§ **WHAT TO DO**: The expected answer holds every line from the first line of the data below through the line containing "Request return and exchange (91, 903)", exactly as written, and no other line.

§ **INPUT DATA**:

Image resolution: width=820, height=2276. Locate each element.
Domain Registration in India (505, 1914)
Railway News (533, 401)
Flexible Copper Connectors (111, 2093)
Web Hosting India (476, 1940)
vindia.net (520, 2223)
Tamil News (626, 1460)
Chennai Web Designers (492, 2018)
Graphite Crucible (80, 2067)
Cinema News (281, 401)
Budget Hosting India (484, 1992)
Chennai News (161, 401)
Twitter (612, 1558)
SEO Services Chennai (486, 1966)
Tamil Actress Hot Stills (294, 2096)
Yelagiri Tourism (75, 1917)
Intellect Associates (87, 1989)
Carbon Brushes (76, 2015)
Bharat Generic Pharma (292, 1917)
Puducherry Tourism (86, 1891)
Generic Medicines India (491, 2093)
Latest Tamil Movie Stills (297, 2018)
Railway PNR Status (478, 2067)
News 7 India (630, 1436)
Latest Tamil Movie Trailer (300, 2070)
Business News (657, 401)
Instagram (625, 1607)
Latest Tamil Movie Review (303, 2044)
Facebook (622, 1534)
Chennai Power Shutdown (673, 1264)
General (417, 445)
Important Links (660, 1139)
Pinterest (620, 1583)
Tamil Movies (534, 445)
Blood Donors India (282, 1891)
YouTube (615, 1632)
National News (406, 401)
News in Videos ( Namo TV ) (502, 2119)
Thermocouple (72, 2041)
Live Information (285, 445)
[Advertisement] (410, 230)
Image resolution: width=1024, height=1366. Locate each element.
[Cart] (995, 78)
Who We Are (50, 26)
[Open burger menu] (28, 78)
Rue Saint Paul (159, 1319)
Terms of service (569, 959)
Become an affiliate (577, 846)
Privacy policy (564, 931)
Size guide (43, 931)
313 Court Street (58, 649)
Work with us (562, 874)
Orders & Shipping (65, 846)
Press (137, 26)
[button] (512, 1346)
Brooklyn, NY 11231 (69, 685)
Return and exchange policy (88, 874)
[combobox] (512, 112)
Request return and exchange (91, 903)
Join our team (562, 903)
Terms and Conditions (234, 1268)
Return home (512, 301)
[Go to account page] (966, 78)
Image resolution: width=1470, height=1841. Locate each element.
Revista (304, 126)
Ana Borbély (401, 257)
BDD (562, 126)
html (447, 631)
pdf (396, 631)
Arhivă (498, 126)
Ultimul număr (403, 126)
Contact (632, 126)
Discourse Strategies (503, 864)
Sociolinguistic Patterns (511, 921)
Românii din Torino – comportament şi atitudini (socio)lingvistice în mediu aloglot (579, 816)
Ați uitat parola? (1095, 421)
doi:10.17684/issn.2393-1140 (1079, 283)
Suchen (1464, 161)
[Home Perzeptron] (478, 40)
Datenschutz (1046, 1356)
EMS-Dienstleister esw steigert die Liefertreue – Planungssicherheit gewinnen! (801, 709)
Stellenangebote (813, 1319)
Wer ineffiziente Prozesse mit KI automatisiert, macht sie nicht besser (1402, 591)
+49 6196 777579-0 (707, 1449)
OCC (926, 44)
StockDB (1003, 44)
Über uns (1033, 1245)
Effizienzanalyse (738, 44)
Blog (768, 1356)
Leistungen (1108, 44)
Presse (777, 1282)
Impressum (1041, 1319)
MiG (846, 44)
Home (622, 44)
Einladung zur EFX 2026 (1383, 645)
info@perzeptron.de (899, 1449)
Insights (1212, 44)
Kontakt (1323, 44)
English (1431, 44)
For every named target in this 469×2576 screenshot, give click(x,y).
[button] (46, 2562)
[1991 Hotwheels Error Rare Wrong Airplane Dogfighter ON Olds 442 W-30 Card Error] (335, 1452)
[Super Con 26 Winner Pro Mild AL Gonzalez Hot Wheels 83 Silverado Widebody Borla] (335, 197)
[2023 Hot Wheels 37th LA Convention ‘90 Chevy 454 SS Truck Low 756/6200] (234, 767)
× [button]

§ **OUTPUT FOR THIS TASK**:
Image resolution: width=820, height=2276. Locate each element.
Domain Registration in India (505, 1914)
Railway News (533, 401)
Flexible Copper Connectors (111, 2093)
Web Hosting India (476, 1940)
vindia.net (520, 2223)
Tamil News (626, 1460)
Chennai Web Designers (492, 2018)
Graphite Crucible (80, 2067)
Cinema News (281, 401)
Budget Hosting India (484, 1992)
Chennai News (161, 401)
Twitter (612, 1558)
SEO Services Chennai (486, 1966)
Tamil Actress Hot Stills (294, 2096)
Yelagiri Tourism (75, 1917)
Intellect Associates (87, 1989)
Carbon Brushes (76, 2015)
Bharat Generic Pharma (292, 1917)
Puducherry Tourism (86, 1891)
Generic Medicines India (491, 2093)
Latest Tamil Movie Stills (297, 2018)
Railway PNR Status (478, 2067)
News 7 India (630, 1436)
Latest Tamil Movie Trailer (300, 2070)
Business News (657, 401)
Instagram (625, 1607)
Latest Tamil Movie Review (303, 2044)
Facebook (622, 1534)
Chennai Power Shutdown (673, 1264)
General (417, 445)
Important Links (660, 1139)
Pinterest (620, 1583)
Tamil Movies (534, 445)
Blood Donors India (282, 1891)
YouTube (615, 1632)
National News (406, 401)
News in Videos ( Namo TV ) (502, 2119)
Thermocouple (72, 2041)
Live Information (285, 445)
[Advertisement] (410, 230)
Image resolution: width=1024, height=1366. Locate each element.
[Cart] (995, 78)
Who We Are (50, 26)
[Open burger menu] (28, 78)
Rue Saint Paul (159, 1319)
Terms of service (569, 959)
Become an affiliate (577, 846)
Privacy policy (564, 931)
Size guide (43, 931)
313 Court Street (58, 649)
Work with us (562, 874)
Orders & Shipping (65, 846)
Press (137, 26)
[button] (512, 1346)
Brooklyn, NY 11231 (69, 685)
Return and exchange policy (88, 874)
[combobox] (512, 112)
Request return and exchange (91, 903)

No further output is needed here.